--- start Source extract ---

Indonesia Expat
Observations

What the Dickens Do I Know About Christmas?

It’s hard to get excited about Christmas when words like “chestnuts roasting on an open fire” make me want to sweat more. It’s early December in Makassar and we find ourselves once again staving off rainy season by expecting it to start any day. The humidity refuses to let my smalls dry while the heat saps me of moisture. I’m a mummy in sodden wrappings lurching into mall foyers to be confronted by regiments of plastic pine trees surrounded by an entourage of other miscellaneous plastic decorations.

In keeping with the season, my heart goes out to others: the poor cashiers, victims of a management meeting demand, they sport musical antlers, not-quite-there Santa hats and flashing Rudolph noses. A young, portly girl does a double take and announces like a town crier, “He looks like a monkey!” Her cruel laughter endures into the supermarket aisles.

Meanwhile, on street corners outside, skeletal crones stand propped on sticks with begging bowls, some hoping the season will loosen purse strings, most oblivious to the hype. Constipated clouds gather above, promising months of drear ahead and an end to their livelihoods. And then I’m supposed to look at an irrepressibly jolly fat man in a fiery, red survival suit and feel cheerful?

Humbug. But as I sit here struggling to find a meaningful point, I’m being visited…

I have charged memories of Christmases past. The air was thick with excitement: school plays, Christmas calendars in the days when they didn’t need to be stuffed with cheap chocolate to be rewarding, presents growing under the tree like watching geology in time lapse, making the Christmas pudding with mum while getting sozzled on the ingredients, the opulent feed. And of course I remember getting the Millennium Falcon and that 1:24 scale model Lancaster Bomber – best presents ever! And I remember the frost-clad adventure of the single day I always gave myself to Christmas shop with all the money I had (not because I’m generous, just hated work).

And then there was that university summer break I laboured on a Sussex farm, curiously maintaining actual legions of commercial Christmas trees, while helping renovate a 13th century manor. Those I worked for and with were no nonsense, old money grafters. I remember old Mike Pike imparting on me how winters were spent in times past; how Christmas perpetuated from pagan ways when transport ceased in mud and the solstice called for a gruelling celebration to break the monotony and spur folks on to the spring; to raise the cheer in the inevitable face of livestock, produce and family succumbing to the elements. Gratitude warms me when I consider how easy I’ve had it. I recoil in the present. It’s not just how little I can or want to give to Scrooge’s “surplus population”, it’s the raw reality of the privileged young whom I teach. They just don’t get it.

--- end Source extract ---
--- start Material shown ---

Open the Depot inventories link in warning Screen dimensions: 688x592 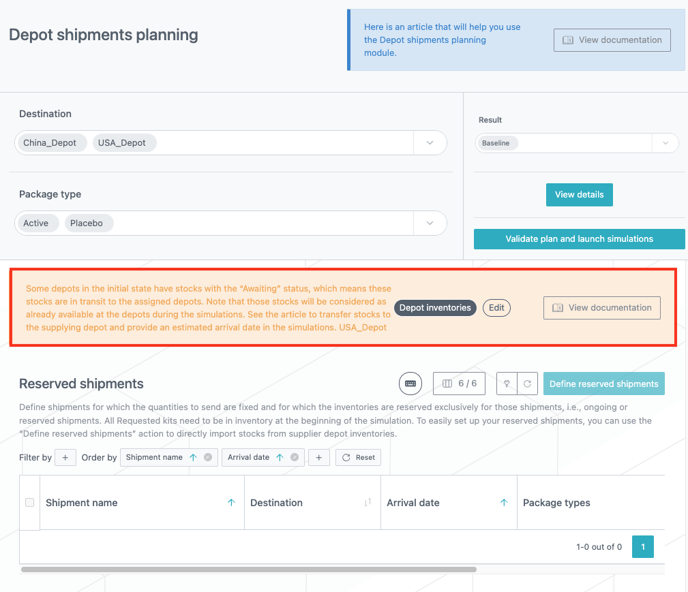[435, 308]
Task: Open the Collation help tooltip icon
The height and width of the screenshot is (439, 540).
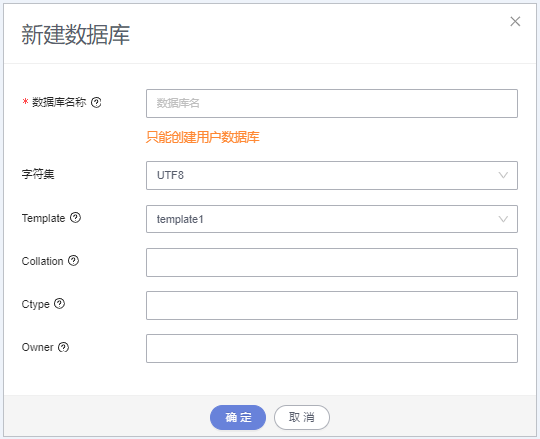Action: [x=73, y=261]
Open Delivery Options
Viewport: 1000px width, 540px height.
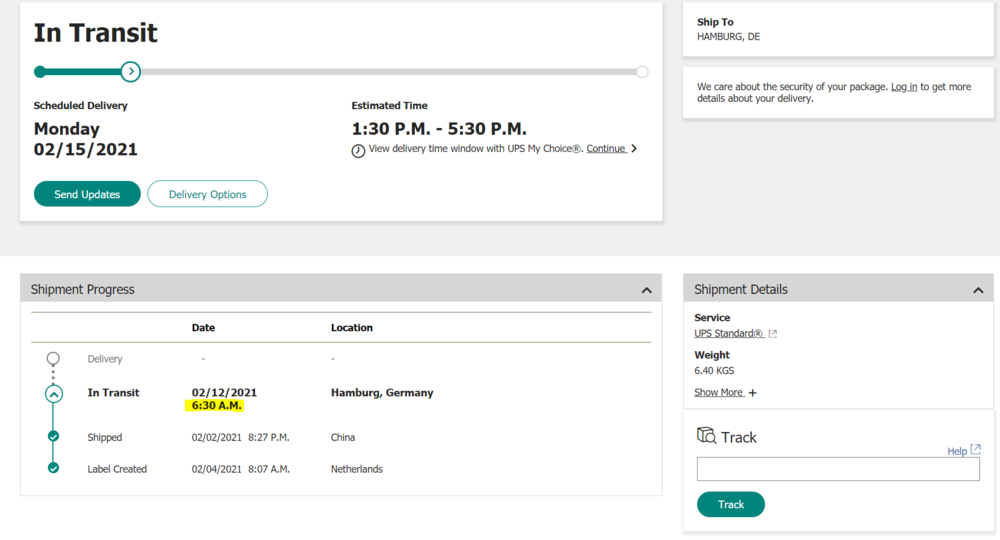pos(207,194)
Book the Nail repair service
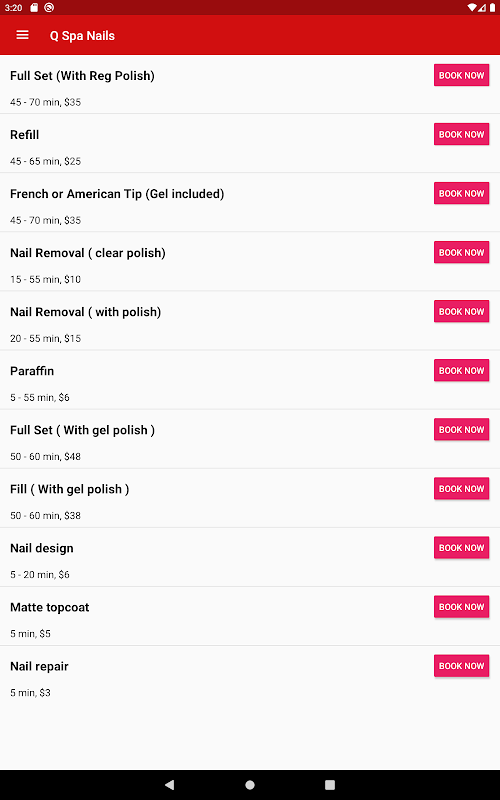The height and width of the screenshot is (800, 500). pos(461,666)
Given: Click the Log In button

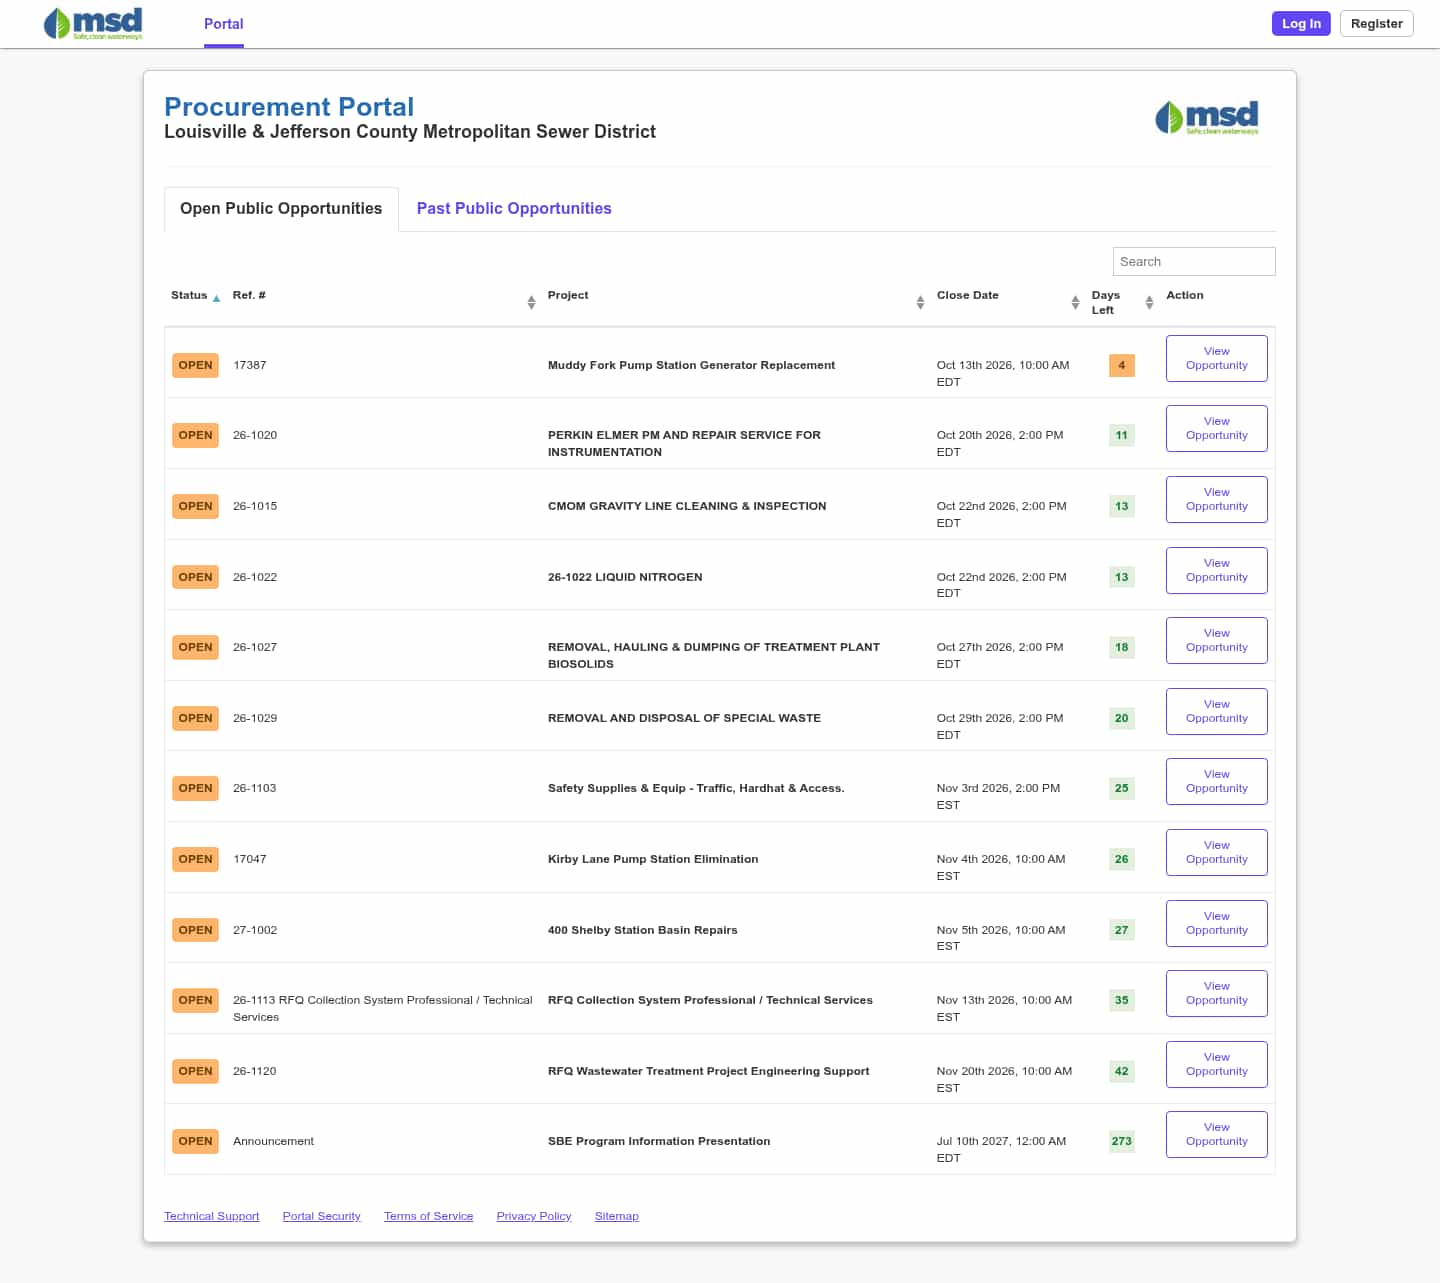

--- end Material shown ---

- What you will do -
(1) Rewrite the paragraph of the Christmas essay that begins "I have charged memories of Christmases past" as a shorter paragraph, keeping its main facts.
(2) Answer these questions from the Christmas essay:
(a) In which city is the writer in early December?
(b) What three items do the cashiers wear?
(c) In what century was the manor that the writer helped renovate built?
(3) Reproduce the part of the Christmas essay that opens with the words containing "What the Dickens" and closes with "miscellaneous plastic decorations.".

- Task-by-task outputs -
(1) Christmases past were full of excitement: school plays, Christmas calendars that were rewarding without cheap chocolate, presents piling up under the tree, making the Christmas pudding with mum while getting drunk on the ingredients, and the lavish meal. The best presents were the Millennium Falcon and a 1:24 scale model Lancaster Bomber. Each year brought a single frosty day of Christmas shopping with all the money I had, out of a hatred of work rather than generosity.

(2)
(a) Makassar
(b) Musical antlers, not-quite-there Santa hats and flashing Rudolph noses
(c) The 13th century

(3)
What the Dickens Do I Know About Christmas?

It’s hard to get excited about Christmas when words like “chestnuts roasting on an open fire” make me want to sweat more. It’s early December in Makassar and we find ourselves once again staving off rainy season by expecting it to start any day. The humidity refuses to let my smalls dry while the heat saps me of moisture. I’m a mummy in sodden wrappings lurching into mall foyers to be confronted by regiments of plastic pine trees surrounded by an entourage of other miscellaneous plastic decorations.